Posted on Wednesday, November 12th, 2008 by Peter Sciretta
I’ve decided to make “Worst Idea Ever” a regular feature since it appears that the Hollywood movie studios are in a never-ending race to see who can greenlight the worst of the worst ideas.
Ridley Scott is now OFFICIALLY attached to direct a big screen movie based on Hasbro’s popular board game Monopoly. Corpse Bride/Monster House scribe Pamela Pettler has been hired to write the script. Scott had been developing the project with plans to produce since June 2007.
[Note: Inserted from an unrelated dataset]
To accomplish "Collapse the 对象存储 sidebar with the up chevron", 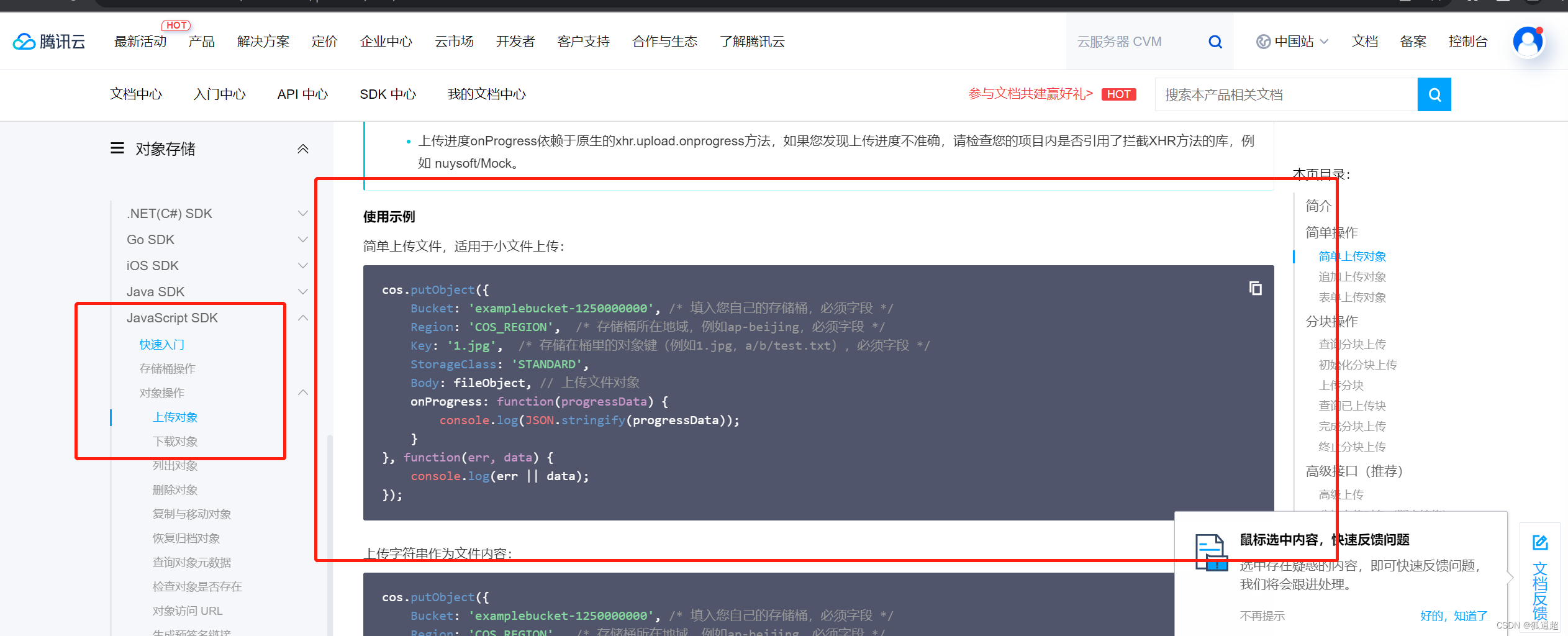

The Hollywood Reporter claims that Scott plans to give the film “a futuristic sheen along the lines of his iconic Blade Runner,” but back in August 2007 Scott told the LA Times that it “ought to be humorous and for the family”. Scott explained that the humor will come out of the drastic changes in economic class, “particularly when your uncle suddenly gets [Park Place]” … “You watch people change. You’re witness to Jekyll and Hyde. Somewhere in that is a hysterically amusing and I think rather exciting film.”
I know that Scott’s recent filmography hasn’t been “amazing” (American Gangster is overrated), but this is the guy who directed Alien, Blade Runner and Gladiator. What is a guy of that caliber doing directing a family comedy based on a board game? Seriously!
The answer is: GI Jane. Some of you might not remember, but Ridley Scott was also behind the atrocity that was GI Jane. I’m sure that Monopoly movie will be Scott’s huge clunker of this decade.